I’m kind of kooky and wanted my server to display a 404 not found error page in Japanese. Because I want my server to be runnable on any platform with a JVM, and also be able to serve the 404 page in Japanese on any platform, I need to generate the 404 page html on the fly. What this ultimately means is that I’m stuck using Java’s String classes to contain the Japanese characters I want to send over a Socket, and that created my problem.

Transmitting Japanese characters requires me to write those characters as bytes encoded as UTF-8 characters. This is a problem because the String Class default character encoding is UTF-16 (rather than UTF-8). I needed some way of getting a string to be converted into UTF-8 when writing to a Socket’s Output Stream.

Java offers a few different ways of writing to a Socket’s Output Stream. The important thing to remember is that when data is transferred via a socket, it’s transferred as binary. That means any character or text we push through the Socket must first be converted to binary. For the majority of the Socket Output Stream writing my server does, I can simply use DataOutputStream which provides an easy to use interface for writing either Byte arrays or Strings to the Output Stream of a Socket. However, it does not let you change the encoding type - a big drawback for me.

But then I stumbled on the OutputStreamWriter class. The opening line of its Java Docs states:

An OutputStreamWriter is a bridge from character streams to byte streams: Characters written to it are encoded into bytes using a specified charset. The charset that it uses may be specified by name or may be given explicitely, or the platform’s default charset may be accepted.

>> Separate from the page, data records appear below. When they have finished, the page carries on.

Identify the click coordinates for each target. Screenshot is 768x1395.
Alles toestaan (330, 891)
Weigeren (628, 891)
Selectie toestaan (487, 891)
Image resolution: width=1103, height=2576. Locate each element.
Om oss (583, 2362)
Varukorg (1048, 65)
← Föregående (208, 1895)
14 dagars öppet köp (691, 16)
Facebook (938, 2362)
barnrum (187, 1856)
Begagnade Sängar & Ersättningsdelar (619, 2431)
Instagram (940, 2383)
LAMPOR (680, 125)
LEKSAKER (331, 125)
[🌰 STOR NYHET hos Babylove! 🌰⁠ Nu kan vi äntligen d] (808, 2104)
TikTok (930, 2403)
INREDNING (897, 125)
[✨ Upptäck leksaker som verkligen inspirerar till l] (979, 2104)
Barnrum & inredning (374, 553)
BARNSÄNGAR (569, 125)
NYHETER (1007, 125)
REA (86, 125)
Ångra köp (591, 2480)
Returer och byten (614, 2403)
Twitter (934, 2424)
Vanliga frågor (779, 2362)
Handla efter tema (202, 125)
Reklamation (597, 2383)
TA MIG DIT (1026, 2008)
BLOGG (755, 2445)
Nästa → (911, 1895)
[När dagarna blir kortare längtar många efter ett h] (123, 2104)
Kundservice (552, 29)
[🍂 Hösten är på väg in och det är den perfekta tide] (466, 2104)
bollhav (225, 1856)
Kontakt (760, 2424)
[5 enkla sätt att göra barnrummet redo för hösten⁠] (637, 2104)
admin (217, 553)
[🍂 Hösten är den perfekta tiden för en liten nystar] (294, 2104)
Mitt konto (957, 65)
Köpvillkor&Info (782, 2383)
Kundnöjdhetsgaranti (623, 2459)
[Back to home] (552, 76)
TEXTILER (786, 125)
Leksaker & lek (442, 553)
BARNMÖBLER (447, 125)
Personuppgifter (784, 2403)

Bingo! A little rewiring of the way my server was writing to a connected Socket and I soon had a properly encoded 404 page with Japanese characters!

The moral of this story was Java’s IO objects can be confusing because there are so many - but it also means that whatever you’re attempting to do with characters and streams can probably be done by a single class you’ve yet to find. Also, praise to documentation - for without it I would not have a 404 page in Japanese and my life would not feel as complete.